* [Instrucciones]
(1) Reescribe el tramo del fragmento sobre el fallo de restitución que va desde «Robert Gabriel Barreto» hasta «sobre tierras indígenas.», y pon «territorio tradicional» en lugar de «territorio ancestral».
(2) Responde según el fragmento sobre el fallo de restitución:
(a) ¿Cuántas personas conforman las comunidades beneficiarias?
(b) ¿Con qué nombres se conocen los exterminios mencionados?
(c) ¿Qué cargo ocupa Robert Gabriel Barreto Lara?

* [Fragmento proporcionado]
+===+
La decisión judicial reconoce que estas comunidades originarias son sujetos de especial protección constitucional; han sido afectadas por una victimización histórica, sistemática y prolongada, asociada al despojo territorial, la violencia armada, la ocupación indebida de terceros y la ausencia de garantías estatales para la protección de su territorio y su pervivencia cultural.

Las comunidades beneficiarias están ubicadas en la inspección de Planas, al noroccidente de Puerto Gaitán (Meta), y están conformadas por 993 personas, agrupadas en 484 familias, que habitan tanto el resguardo Awalibá como la Parcialidad La Campana.

El tribunal evidenció que han sido víctimas, desde los años 60 y 70, de graves violaciones a los derechos humanos, entre ellas: persecución, tortura y homicidios; desplazamientos forzados y confinamientos hacia zonas selváticas del Vichada y Venezuela; exterminios conocidos como “Las Guahibiadas” y “La Jaramillera”, con participación de agentes estatales y particulares; presencia sucesiva de guerrillas, estructuras paramilitares, narcotráfico y economías ilegales, que usaron el territorio indígena como corredor estratégico; amenazas, reclutamiento forzado y control armado, que impidieron el libre tránsito; afectaciones ambientales y espirituales, incluyendo la destrucción de sitios sagrados; explotación petrolera sin consulta previa, que se superpuso de manera significativa al uso tradicional del territorio.

Robert Gabriel Barreto Lara, director territorial de la URT en Meta, explicó que entre las principales órdenes impartidas por el Tribunal Superior de Bogotá, se destacan: la restitución jurídica del territorio ancestral a las comunidades indígenas; que la Agencia Nacional de Tierras avance en la formalización y constitución del Resguardo Indígena de La Campana, como territorio independiente; y anular adjudicaciones irregulares realizadas sobre tierras indígenas.

Agregó que el tribunal ordenó la demarcación y señalización del territorio como medida de protección colectiva; la implementación de medidas de reparación integral con enfoque intercultural; acciones de reparación simbólica, protección de sitios sagrados y salvaguarda de la cosmovisión Sikuani; y coordinar con distintas entidades del Estado el cumplimiento del fallo.
+===+
* [Datos extraídos]

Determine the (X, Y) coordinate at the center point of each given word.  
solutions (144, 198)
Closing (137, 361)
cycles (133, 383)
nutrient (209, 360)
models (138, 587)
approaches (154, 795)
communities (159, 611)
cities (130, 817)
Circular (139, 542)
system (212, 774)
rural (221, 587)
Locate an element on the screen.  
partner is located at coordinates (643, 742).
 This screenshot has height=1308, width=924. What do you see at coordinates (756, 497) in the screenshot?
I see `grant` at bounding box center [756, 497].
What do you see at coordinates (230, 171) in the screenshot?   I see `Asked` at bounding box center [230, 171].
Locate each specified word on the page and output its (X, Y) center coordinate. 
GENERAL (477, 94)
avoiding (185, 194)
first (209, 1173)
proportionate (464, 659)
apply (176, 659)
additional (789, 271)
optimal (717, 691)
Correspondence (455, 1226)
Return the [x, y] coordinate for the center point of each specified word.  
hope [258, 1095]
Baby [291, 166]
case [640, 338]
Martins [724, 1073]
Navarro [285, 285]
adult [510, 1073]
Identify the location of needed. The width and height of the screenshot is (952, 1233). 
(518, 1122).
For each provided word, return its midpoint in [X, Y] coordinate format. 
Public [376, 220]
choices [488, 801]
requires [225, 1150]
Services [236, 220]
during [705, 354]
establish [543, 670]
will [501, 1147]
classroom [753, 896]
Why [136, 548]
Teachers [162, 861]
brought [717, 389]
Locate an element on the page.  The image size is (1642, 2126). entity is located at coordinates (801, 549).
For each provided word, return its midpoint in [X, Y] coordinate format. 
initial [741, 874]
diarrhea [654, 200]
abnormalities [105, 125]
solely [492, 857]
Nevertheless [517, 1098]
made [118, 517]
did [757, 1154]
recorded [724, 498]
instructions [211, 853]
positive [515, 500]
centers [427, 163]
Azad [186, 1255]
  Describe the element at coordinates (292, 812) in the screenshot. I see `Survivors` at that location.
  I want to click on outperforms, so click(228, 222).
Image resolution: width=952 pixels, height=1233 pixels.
+===+
* [Respuestas por tarea]
(1)
Robert Gabriel Barreto Lara, director territorial de la URT en Meta, explicó que entre las principales órdenes impartidas por el Tribunal Superior de Bogotá, se destacan: la restitución jurídica del territorio tradicional a las comunidades indígenas; que la Agencia Nacional de Tierras avance en la formalización y constitución del Resguardo Indígena de La Campana, como territorio independiente; y anular adjudicaciones irregulares realizadas sobre tierras indígenas.

(2)
(a) 993 personas.
(b) "Las Guahibiadas" y "La Jaramillera".
(c) Director territorial de la URT en Meta.